Re: poly: Re: tolerance... promoted by shadows??

From: Hal Finney <hal@rain.org>
Date: Tue May 26 1998 - 11:07:27 PDT

Peter C. McCluskey, <pcm@rahul.net>, writes:
> In Germany in 1940, Jews kept it secret and suffered horribly when caught.
> Today it's in the open and they are much better off.

I don't feel comfortable overemphasizing this example, because it may sound
as if I am saying that those who disagree with me are Nazis, and that is
not at all what is intended.

But surely the case of Germany and the Holocaust is one of the best
examples of a time and place where privacy led not only to freedom,
but to survival itself.
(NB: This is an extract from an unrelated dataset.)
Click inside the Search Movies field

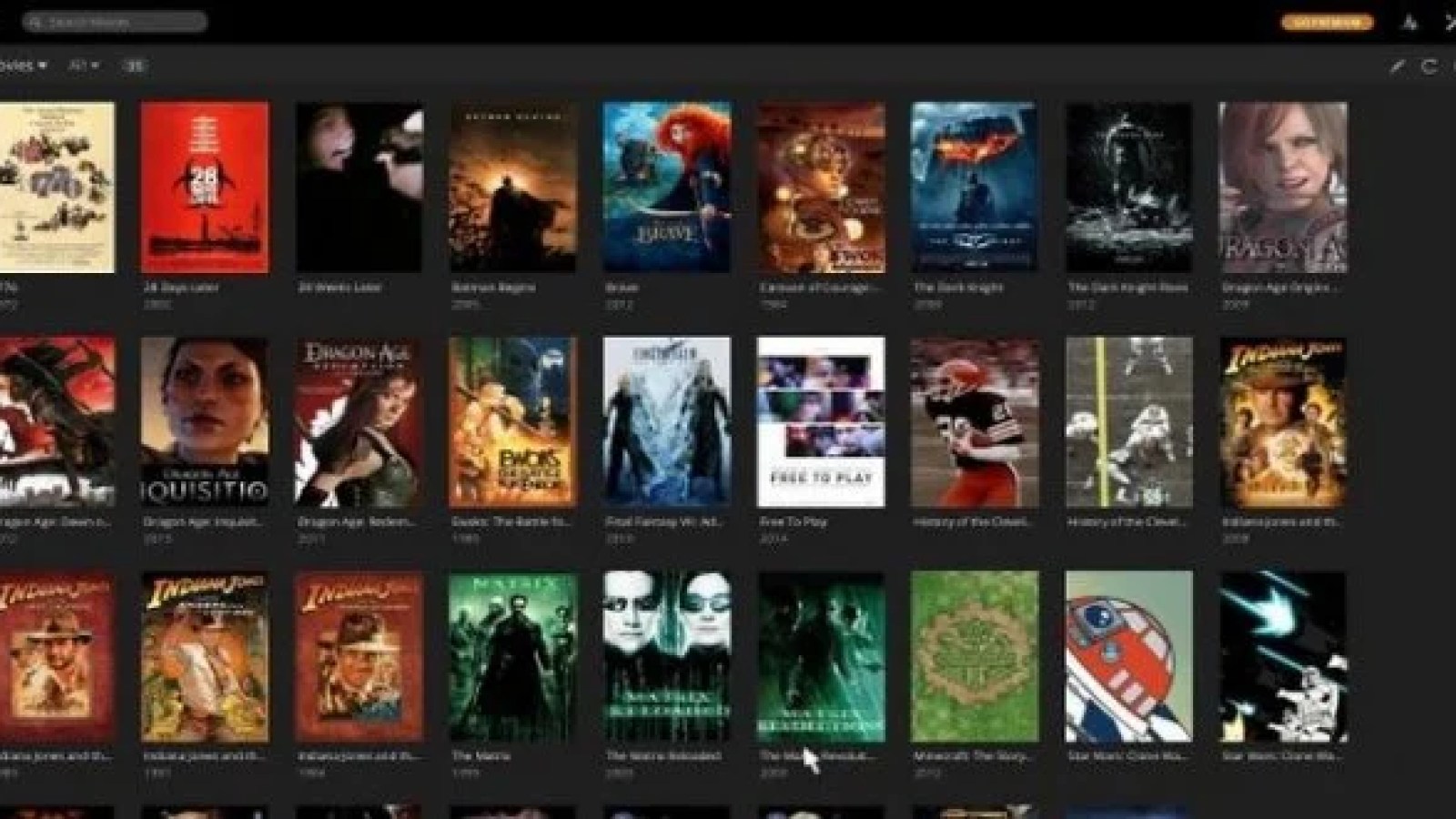click(x=118, y=19)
Jews were first forced to identify themselves
and register with the government, a loss of privacy. They were then
moved into the ghetto, and afterwards into the camps, a loss of freedom,
which led eventually to the loss of their lives.

Those Jews who managed to escape had to keep their identities and their
religion secret in order to survive. Someone close to me went through
years of hardship working her way across France and into Spain, staying
with one family or another, before reaching America and freedom. We have
all heard the harrowing tales, the fear of identification and discovery.
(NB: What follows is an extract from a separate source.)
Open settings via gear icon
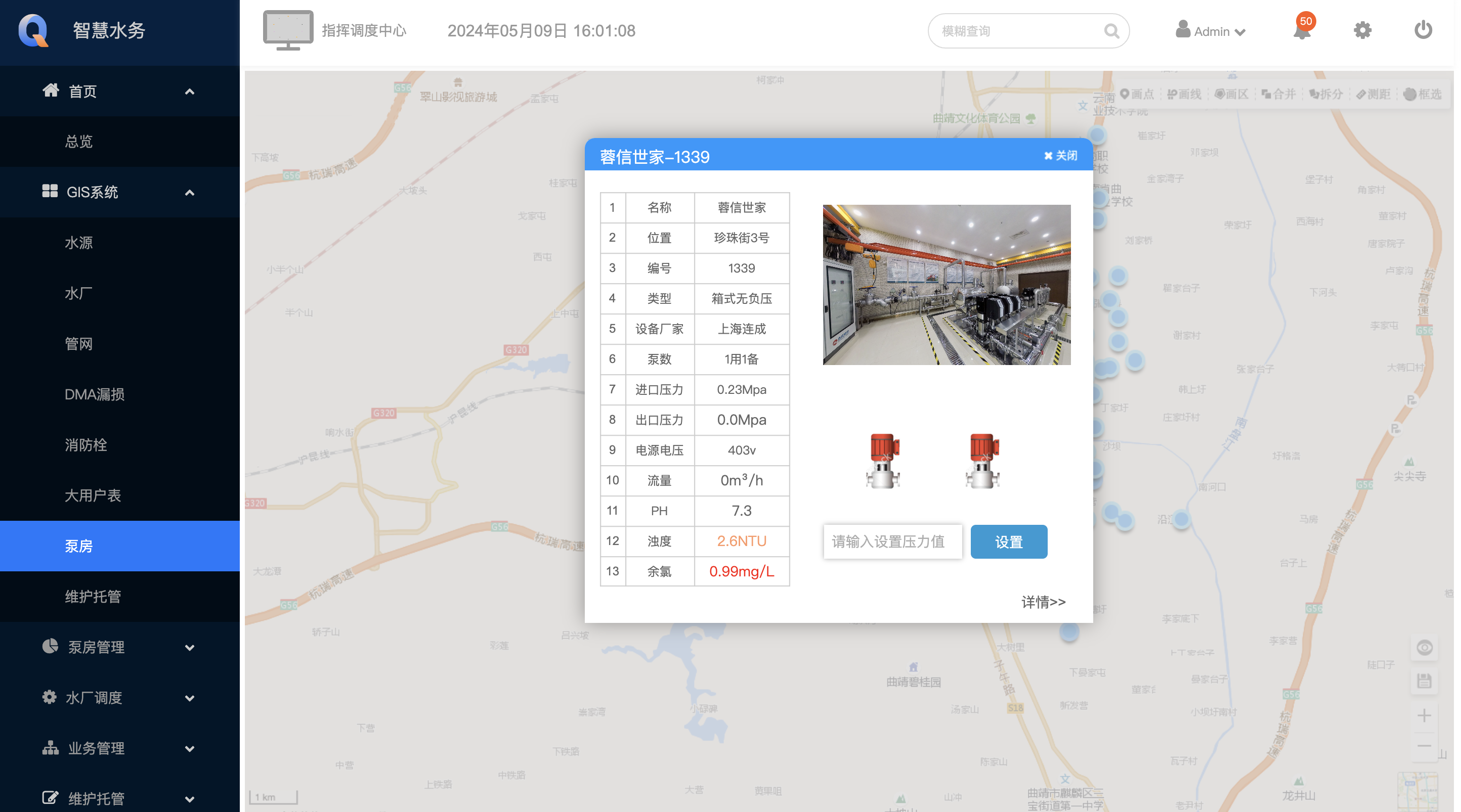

Now, of course Nazi Germany is not 1990s America. One might hope
that David's proposed policy of openness would have reduced the scope
of the atrocities committed in that era. But it's not clear to me.
The documentary Shoah interviewed Germans and others from that era,
and it seemed that the facts about the concentration camps were fairly
widely known. People had few illusions about what was happening to the
Jews and others who were taken away.